Rodan was even more pleased. She still had a leading rein, but she didn’t need a harness. She was wearing a long riding skirt and mounted on a side saddle like a real young lady and she actually managed to guide her pony over small jumps. She had progressed that far in a single session.

“Well done, my dear,” Marion told her when she finally dismounted and came to her. “That is absolutely wonderful. Now come and have some supper and we will see if we can contact your grandfather by videophone and you can tell him all about it.”

“I want to tell papa, too,” she said.

“That’s even easier. We don’t have to book the call to the city. But supper first.”

The meal was laid out on a table on the veranda. It was cooler now that the sun was setting, but only a little bit. The longer they could all stay outside, the better.

It was a cheerful meal. Remy and Rodan were both talking about their equestrian achievements. Marion and Rika were both justifiably proud of them.

Afterwards, Marion made sure that the call to Argis Mielles aboard the Deep Space Freighter Omega was connected first. Rodan smiled brightly at her grandfather and told him about her pony called ‘Alexi’ who she was learning to ride. He smiled warmly back at her and told her he was glad she had the opportunity to do something so wonderful.

“Please forgive us for indulging her,” Marion said to him. “She deserves to have such chances. She will never forget who she is. She talks about you all the time. She actually does miss her home with you, no matter how luxurious her life with us is. She even has the date of your return marked on a calendar. You need never fear that we are buying her affections from you.”

“I don’t worry about that. You and his Lordship have been good parents to her. She is a happy child. I thank you for that.”

Marion called Kristoph next in the city. He was delighted to hear of Rodan’s achievements. Her smile was equally bright as she told him all about it.

“Tomorrow I expect you will jump even higher,” he told her. “Enjoy yourself, my dearest one, and I will talk to you again tomorrow night.”

Again, Marion wanted to talk after Rodan was done.

“I think we may have to get special permission to bring a pony back to Gallifrey,” she said. “Rodan is quite enthusiastic about her new hobby.”

“That might be possible,” Kristoph said. “But say nothing to her for now, in case of disappointment. And speaking of disappointment, Remonte and I will not be joining you at the villa this weekend. Nor, I think, will Lord Stevenson. There are problems here in the city.”

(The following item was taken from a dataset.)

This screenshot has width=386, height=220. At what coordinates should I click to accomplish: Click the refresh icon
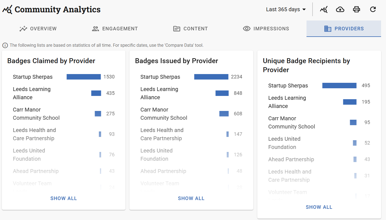tap(373, 10)
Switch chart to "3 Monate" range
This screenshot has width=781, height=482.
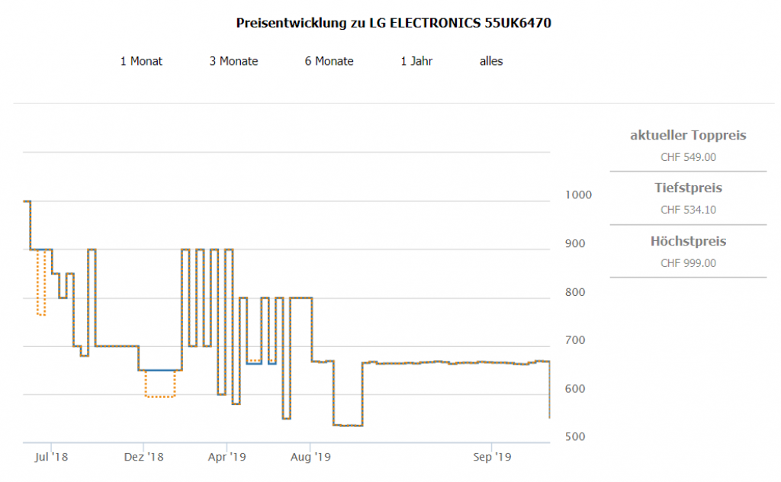[233, 61]
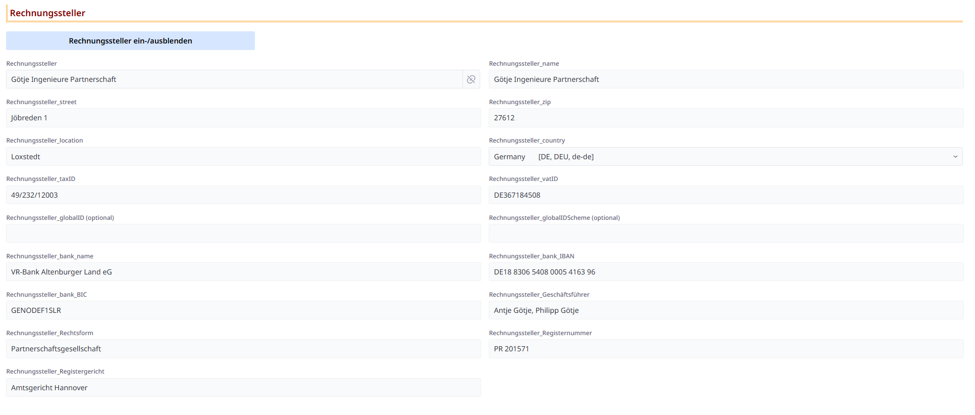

“What sort of problems?” Marion asked.

“The heat is rising faster than anyone anticipated. There is talk of evacuating the city. Remonte is starting to send non-essential Embassy staff home to Gallifrey. Lord Stevenson is doing the same. I am remaining here with my TARDIS in case it may be of use in an emergency.”

“I thought this was an extreme but natural weather pattern,” Marion said.

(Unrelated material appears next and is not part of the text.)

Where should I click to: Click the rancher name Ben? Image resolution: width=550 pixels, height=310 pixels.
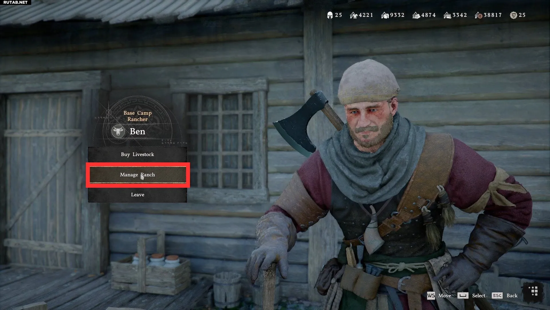click(138, 131)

“Everyone thought so. But there is some reason for concern. If it becomes necessary I will come for you all. Lady Margery and the staff there at the Villa, too. I promised Lord Stevenson I would look after them in the worst case scenario. But for now, do try to enjoy yourselves, and try not to be too concerned.”

“I’ll try,” Marion promised. She talked a little more before closing the call. She sat quietly on the veranda and watched the sun setting over the horizon. Ventura Minor looked bigger and redder than ever in the dark sky, and more than a little sinister. She wondered just how serious the problem below in the city really was, and just what Kristoph wasn’t saying about it.